#### Prompt
Exactly the lines starting at the line containing "This screenshot has width=937, height=524." and ending at the line containing "Task: Click the Расчет button" are to be written out from the listing below, both included.

___

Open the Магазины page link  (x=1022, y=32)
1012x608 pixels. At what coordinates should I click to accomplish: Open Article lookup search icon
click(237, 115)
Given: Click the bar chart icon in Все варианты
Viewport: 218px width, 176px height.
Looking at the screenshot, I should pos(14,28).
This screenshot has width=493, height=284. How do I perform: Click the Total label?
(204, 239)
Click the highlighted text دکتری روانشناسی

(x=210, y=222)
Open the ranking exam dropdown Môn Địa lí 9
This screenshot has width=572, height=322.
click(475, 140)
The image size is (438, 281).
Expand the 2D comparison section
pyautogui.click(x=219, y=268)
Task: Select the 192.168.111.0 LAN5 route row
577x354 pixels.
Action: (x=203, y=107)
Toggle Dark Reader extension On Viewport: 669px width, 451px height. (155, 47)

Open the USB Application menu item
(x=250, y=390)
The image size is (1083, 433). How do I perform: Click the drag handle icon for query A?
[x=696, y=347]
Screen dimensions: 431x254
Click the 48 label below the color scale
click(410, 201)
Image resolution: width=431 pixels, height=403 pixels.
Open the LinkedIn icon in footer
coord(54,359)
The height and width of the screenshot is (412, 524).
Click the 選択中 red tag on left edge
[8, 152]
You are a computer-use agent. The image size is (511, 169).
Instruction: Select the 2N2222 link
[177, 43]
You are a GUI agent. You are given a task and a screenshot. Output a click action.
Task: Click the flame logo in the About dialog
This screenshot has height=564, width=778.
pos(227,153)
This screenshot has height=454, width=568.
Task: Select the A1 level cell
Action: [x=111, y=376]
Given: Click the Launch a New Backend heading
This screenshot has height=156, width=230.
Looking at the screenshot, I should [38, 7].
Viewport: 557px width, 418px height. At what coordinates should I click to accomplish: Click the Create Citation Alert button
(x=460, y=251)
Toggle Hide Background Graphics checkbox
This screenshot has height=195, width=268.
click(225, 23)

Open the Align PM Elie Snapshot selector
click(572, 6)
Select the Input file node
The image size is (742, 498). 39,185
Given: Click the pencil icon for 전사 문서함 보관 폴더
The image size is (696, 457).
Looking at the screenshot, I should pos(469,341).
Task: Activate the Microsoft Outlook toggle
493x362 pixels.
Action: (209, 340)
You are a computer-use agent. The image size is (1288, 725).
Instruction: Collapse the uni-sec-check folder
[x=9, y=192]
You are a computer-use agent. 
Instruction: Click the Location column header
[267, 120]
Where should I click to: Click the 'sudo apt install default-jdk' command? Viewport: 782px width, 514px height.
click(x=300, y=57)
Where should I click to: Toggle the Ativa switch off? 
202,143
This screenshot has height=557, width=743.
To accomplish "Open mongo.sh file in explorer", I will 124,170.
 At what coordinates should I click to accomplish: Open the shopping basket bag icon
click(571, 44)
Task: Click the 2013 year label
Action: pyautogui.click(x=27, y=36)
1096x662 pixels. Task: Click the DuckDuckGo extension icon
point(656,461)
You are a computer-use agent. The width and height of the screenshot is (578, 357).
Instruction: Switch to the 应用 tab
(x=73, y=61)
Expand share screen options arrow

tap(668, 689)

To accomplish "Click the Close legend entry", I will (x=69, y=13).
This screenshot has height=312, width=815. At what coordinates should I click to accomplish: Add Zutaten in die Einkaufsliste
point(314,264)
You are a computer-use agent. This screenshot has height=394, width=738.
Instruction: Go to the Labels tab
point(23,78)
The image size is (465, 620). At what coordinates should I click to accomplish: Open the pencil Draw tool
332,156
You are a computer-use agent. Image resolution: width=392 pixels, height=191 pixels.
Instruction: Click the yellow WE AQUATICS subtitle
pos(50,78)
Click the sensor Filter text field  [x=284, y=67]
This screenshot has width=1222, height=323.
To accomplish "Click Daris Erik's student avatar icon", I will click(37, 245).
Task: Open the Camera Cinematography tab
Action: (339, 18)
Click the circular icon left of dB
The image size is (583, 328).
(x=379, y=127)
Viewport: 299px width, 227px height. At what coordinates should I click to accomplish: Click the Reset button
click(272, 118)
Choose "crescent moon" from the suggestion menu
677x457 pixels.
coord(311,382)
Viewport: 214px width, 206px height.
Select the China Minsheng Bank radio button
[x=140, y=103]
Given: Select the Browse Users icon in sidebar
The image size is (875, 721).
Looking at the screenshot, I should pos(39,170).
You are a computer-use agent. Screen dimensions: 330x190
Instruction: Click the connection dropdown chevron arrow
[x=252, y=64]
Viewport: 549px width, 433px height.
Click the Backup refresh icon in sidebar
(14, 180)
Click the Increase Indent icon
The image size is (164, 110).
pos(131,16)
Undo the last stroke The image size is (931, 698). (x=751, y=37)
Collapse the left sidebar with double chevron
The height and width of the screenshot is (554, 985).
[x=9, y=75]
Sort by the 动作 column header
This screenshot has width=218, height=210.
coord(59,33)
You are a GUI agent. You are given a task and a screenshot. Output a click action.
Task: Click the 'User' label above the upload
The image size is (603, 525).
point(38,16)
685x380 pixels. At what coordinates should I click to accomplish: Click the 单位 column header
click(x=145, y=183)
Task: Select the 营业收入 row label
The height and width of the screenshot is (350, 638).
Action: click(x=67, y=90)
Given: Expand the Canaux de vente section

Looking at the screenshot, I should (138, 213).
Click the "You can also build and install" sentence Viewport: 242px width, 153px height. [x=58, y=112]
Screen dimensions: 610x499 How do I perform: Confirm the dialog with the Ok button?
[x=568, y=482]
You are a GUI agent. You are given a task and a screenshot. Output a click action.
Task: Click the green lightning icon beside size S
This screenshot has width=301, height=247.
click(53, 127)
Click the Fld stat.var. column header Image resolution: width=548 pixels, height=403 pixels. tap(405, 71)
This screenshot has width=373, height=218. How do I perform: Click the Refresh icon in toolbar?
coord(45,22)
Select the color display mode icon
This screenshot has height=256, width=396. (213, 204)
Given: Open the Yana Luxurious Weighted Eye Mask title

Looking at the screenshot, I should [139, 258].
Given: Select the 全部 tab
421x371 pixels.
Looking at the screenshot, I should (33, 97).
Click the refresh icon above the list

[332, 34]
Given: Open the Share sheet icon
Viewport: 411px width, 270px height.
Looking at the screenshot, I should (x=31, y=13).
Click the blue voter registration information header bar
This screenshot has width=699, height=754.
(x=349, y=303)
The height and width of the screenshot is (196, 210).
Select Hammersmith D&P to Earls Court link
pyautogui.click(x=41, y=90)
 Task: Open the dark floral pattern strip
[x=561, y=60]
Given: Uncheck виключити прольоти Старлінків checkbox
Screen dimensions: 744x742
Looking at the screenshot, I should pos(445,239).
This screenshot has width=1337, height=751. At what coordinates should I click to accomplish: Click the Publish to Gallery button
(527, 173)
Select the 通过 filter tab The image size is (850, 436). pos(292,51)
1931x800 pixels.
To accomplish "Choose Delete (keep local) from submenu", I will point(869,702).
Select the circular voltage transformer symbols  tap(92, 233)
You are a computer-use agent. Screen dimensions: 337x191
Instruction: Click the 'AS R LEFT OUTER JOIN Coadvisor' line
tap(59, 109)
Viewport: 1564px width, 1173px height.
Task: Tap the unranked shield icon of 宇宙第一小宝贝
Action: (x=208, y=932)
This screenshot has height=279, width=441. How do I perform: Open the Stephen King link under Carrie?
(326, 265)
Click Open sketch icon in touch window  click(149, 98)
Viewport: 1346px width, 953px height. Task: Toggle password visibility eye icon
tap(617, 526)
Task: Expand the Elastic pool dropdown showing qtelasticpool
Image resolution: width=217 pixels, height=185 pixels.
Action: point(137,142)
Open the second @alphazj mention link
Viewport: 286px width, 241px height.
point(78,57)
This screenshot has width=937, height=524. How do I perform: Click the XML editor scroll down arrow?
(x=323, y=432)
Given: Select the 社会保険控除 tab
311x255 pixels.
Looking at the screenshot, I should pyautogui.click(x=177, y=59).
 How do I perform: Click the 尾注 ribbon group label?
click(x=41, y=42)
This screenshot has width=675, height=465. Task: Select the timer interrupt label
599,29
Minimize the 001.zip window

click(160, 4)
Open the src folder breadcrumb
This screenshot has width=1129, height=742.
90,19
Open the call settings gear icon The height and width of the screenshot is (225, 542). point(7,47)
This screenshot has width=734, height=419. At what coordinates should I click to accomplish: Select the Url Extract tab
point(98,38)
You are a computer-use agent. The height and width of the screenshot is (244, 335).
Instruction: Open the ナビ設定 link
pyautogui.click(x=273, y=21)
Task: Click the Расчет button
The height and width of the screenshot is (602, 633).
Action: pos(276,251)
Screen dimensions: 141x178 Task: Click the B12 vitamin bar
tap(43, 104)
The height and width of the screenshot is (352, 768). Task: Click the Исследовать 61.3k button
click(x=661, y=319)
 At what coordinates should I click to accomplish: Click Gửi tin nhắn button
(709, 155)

___

#### Response box
This screenshot has width=937, height=524. How do I perform: Click the XML editor scroll down arrow?
(x=323, y=432)
Given: Select the 社会保険控除 tab
311x255 pixels.
Looking at the screenshot, I should pyautogui.click(x=177, y=59).
 How do I perform: Click the 尾注 ribbon group label?
click(x=41, y=42)
This screenshot has width=675, height=465. Task: Select the timer interrupt label
599,29
Minimize the 001.zip window

click(160, 4)
Open the src folder breadcrumb
This screenshot has width=1129, height=742.
90,19
Open the call settings gear icon The height and width of the screenshot is (225, 542). point(7,47)
This screenshot has width=734, height=419. At what coordinates should I click to accomplish: Select the Url Extract tab
point(98,38)
You are a computer-use agent. The height and width of the screenshot is (244, 335).
Instruction: Open the ナビ設定 link
pyautogui.click(x=273, y=21)
Task: Click the Расчет button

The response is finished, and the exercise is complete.